* [GIVEN PASSAGE]:

To further describe the method of preparing the resonator in the present application, the following will be explained in the form of embodiments in conjunction with the accompanying drawings.


In one implementation:


Referring to FIG. 3, a device wafer is provided. The device wafer includes a first substrate 10, a piezoelectric layer 20, a bottom electrode 30, and a first mass loading layer 40. The first substrate may be a Si substrate, a sapphire substrate, a SiC substrate, or the like. The present application does not limit the first substrate which can be reasonably selected according to an actual need.


As shown in FIG. 2, a piezoelectric layer 20 is formed by growing on the first substrate 10. The piezoelectric layer 20 may be a single crystal piezoelectric layer 20, and a resonator made from this may have better performance. A material of the single crystal piezoelectric layer 20 may be AlN, ScAlN, YAlN, PZT, LiNbO3, LiTaO3, or the like. Then, a metal is deposited on the piezoelectric layer and is patterned to form a bottom electrode 30. A material of the bottom electrode 30 may be made of Mo, Al, Pt, Au, or the like.


As shown in FIG. 3, a mass loading layer is deposited on the bottom electrode 30 and is etched to form a first mass loading layer 40. By controlling a ratio of an area of the first mass loading layer to the effective working region of the resonator, a frequency required by the resonator is correspondingly achieved. Therefore, on the same wafer, multiple resonators with different resonant frequencies can be prepared by controlling the ratio of the area of the first mass loading layer 40 to the effective working region of the resonator to be different. A material of the first mass loading layer may be Al2O3, Mo, or the like.


As shown in FIG. 4, the device wafer also includes a sacrificial layer 50. The sacrificial layer 50 is formed by depositing a layer of sacrificial material on the bottom electrode 30, and then patterning the layer. The sacrificial layer 50 completely covers the first mass loading layer 40, thereby obtaining the device wafer as shown in FIG. 4. A material of the sacrificial layer 50 may be SiO2, PSG, BPSG, or the like.

* [TASK PROMPT]:
Summarize the resonator-preparation text in two sentences. The records come from a different source than the text.

* [PROVIDED INFORMATION]:
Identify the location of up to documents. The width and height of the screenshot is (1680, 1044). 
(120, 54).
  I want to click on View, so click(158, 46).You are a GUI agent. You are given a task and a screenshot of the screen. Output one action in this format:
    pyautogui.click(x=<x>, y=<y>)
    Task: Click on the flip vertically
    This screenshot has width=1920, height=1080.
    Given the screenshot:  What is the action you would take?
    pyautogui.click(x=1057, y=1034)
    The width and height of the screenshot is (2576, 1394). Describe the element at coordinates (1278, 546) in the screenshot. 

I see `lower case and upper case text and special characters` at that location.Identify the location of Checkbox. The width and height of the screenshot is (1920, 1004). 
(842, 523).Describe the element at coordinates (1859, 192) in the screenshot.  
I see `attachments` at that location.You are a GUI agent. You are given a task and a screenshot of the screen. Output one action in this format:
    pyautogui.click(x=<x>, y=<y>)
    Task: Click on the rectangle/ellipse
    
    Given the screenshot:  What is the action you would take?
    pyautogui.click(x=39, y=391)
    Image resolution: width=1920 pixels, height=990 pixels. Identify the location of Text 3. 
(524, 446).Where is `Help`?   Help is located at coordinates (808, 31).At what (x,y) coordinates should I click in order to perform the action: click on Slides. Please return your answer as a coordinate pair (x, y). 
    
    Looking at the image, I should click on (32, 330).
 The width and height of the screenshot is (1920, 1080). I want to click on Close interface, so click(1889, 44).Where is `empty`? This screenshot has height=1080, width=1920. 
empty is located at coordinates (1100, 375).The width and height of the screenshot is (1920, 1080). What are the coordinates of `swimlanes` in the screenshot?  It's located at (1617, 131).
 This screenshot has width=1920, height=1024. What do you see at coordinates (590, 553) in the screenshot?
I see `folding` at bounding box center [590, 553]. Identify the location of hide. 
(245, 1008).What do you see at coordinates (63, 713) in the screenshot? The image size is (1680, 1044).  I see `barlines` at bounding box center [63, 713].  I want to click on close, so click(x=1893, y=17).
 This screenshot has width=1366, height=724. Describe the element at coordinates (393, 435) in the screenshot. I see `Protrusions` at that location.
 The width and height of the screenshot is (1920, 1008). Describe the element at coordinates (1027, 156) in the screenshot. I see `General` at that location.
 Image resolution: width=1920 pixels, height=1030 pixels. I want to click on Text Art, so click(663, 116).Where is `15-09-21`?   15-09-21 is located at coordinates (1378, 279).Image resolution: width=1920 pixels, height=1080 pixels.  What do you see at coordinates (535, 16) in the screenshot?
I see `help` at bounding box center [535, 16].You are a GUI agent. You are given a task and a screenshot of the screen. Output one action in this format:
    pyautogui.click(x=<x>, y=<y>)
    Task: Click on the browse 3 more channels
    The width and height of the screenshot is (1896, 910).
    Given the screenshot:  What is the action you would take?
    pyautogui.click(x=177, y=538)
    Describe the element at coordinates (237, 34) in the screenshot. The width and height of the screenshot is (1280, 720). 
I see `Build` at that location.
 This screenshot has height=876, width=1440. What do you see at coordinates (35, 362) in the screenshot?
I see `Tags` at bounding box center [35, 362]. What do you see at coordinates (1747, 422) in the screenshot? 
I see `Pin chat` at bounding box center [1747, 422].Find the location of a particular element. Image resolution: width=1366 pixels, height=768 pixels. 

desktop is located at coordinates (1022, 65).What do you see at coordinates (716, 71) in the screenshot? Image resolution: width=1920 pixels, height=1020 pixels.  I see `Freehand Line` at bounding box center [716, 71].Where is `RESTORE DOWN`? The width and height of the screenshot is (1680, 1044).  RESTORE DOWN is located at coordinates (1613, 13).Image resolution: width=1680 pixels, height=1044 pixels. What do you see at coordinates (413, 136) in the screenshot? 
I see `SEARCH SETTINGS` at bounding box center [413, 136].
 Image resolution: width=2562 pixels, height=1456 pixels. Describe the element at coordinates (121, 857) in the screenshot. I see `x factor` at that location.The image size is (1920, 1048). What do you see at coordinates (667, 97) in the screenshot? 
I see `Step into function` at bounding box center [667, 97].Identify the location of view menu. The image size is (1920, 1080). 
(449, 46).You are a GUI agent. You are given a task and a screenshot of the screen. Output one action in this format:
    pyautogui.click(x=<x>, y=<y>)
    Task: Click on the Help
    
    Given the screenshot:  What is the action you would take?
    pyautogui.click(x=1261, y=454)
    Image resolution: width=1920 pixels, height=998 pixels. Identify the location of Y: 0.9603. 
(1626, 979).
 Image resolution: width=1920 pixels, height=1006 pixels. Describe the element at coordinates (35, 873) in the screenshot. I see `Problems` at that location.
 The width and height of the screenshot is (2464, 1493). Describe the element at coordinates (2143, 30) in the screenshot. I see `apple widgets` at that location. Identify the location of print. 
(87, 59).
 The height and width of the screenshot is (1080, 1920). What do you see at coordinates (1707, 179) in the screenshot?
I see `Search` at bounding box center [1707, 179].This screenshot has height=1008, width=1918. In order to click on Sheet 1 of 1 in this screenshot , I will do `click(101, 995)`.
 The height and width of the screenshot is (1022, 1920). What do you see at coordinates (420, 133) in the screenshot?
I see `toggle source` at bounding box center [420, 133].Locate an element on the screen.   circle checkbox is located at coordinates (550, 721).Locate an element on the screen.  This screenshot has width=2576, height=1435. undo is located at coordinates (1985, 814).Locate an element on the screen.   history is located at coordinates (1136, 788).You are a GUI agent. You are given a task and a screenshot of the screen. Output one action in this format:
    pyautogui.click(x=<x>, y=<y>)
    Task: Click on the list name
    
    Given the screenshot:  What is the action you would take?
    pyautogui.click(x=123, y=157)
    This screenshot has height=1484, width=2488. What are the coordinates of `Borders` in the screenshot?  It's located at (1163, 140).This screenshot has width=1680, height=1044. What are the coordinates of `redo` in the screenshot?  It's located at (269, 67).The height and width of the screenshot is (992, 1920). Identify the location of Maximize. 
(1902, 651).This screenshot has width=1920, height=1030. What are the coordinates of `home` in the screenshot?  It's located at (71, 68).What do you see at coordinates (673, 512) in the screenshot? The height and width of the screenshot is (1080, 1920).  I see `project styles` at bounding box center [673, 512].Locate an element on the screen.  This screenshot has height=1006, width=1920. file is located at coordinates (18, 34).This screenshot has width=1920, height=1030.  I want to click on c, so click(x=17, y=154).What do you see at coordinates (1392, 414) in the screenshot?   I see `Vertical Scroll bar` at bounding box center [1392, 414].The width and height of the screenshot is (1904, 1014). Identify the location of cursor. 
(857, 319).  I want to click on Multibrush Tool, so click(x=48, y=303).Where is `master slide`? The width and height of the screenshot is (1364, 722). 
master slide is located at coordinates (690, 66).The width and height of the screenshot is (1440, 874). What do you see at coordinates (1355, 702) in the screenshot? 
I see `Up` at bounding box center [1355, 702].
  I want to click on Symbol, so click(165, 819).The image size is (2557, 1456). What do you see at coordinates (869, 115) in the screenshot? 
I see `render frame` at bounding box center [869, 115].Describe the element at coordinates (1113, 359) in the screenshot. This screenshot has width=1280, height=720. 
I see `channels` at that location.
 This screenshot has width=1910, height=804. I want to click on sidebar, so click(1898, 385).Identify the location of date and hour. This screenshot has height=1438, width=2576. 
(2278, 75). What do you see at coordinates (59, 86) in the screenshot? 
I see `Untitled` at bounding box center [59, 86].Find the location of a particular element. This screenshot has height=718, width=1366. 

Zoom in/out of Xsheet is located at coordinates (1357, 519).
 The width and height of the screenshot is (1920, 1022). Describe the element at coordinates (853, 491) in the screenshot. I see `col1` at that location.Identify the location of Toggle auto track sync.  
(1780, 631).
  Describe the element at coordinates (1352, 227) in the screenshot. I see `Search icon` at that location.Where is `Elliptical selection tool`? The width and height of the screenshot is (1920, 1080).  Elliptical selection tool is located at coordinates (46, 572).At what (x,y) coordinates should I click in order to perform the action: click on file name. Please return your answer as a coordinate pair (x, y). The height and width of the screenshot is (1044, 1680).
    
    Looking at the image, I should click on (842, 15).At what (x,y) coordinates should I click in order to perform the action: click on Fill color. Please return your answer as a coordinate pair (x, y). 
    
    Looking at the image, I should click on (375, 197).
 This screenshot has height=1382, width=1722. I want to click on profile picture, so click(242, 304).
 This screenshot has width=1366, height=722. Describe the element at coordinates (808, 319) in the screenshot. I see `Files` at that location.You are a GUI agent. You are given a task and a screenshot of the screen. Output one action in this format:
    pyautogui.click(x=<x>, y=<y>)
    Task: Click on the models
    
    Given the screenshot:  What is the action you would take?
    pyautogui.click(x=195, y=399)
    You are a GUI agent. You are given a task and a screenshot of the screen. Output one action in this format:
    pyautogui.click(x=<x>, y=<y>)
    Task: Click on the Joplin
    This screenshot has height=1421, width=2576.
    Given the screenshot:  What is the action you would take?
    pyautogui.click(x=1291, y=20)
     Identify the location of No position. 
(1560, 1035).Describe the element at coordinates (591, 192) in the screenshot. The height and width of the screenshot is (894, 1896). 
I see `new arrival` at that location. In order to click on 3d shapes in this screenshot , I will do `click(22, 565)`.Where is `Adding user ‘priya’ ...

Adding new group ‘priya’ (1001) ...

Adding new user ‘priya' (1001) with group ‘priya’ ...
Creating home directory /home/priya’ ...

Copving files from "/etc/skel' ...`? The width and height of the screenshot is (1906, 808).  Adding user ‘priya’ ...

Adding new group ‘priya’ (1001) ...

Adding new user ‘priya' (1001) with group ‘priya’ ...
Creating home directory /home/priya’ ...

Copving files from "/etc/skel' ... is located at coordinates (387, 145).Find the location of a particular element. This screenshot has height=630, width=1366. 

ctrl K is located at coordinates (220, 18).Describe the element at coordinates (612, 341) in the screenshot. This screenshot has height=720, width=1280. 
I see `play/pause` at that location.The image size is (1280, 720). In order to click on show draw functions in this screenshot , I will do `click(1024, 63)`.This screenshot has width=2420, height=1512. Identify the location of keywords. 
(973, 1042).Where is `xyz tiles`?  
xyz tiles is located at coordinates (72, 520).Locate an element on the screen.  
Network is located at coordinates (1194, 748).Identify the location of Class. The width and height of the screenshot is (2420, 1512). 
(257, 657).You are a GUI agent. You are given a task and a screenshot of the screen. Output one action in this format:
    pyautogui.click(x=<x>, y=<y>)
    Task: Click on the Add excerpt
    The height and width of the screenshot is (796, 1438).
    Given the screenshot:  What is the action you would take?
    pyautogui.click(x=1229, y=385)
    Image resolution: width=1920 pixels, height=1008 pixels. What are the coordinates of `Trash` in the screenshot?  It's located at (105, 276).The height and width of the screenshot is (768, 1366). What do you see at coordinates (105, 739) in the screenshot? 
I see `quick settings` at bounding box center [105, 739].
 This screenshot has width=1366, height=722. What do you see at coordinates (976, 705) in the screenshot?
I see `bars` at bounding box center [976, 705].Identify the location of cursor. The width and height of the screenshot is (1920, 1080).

* [COMPLETE OUTPUT]:
A device wafer is made by growing a piezoelectric layer on a first substrate, depositing and patterning metal into a bottom electrode, and then depositing and etching a first mass loading layer on that electrode. Controlling the ratio of this layer's area to the resonator's effective working region sets the frequency, so resonators with different resonant frequencies can be made on the same wafer, and a patterned sacrificial layer is then formed on the bottom electrode that completely covers the mass loading layer.